M = a core has modified the data and has the only valid copy of the data S = at least one core has the block in its cache and it is clean O = a core has modified the data, and has shared the modified data with at least one other core M(O)SI Inefficiency There is still inefficiencies in MOSI. When going from a Shared state to a Modified state, the block must pass through the invalid state. To eliminate this step a new state is introduced, the Exclusive state. The E State The exclusive state is used when a core is the only core that has a clean copy of the data. When a block is in the E state it can move to the M state directly because no other core has a copy of the data. Directory Based Coherence Snooping downside: every request must be broadcast, which means there must be one bus. This leads to a bottleneck and snooping can be scalded to more than 16 processors. To eliminate the need to broadcast, while still observing the coherence requirements, a directory can be used. Directory A directory is: Distributed across all cores, each core has its own slice Each slice serves a set of blocks. The directory keeps track of which caches have the block, for valid states only. The Directory Entry The directory entry has: 1 Dirty bit 1 bit/cache Present/Not Present 0 = block is not present in a valid state in the cache For example: for an 8 core system there are 8 bits for signifying present/not present The directory communication requires an acknowledgement from the cores after a request.
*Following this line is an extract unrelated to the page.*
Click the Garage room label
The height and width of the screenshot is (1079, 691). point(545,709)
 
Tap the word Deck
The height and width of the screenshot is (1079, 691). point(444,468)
Cache Misses with Coherence The three C s are now four: Compulsory, Conflict, Capacity Coherence Miss a miss caused by coherence.

For example: A core (C1) reads a memory location, then another core (C2) writes to that location. When C1 attempts to read the memory location again, the data is invalid. This is a miss due to coherence. Two types of coherence misses: True Sharing different cores access the same data False Sharing different cores are accessing different memory locations, but these memory locations are in the same block. From the standpoint of coherence, data in the same block are the same data.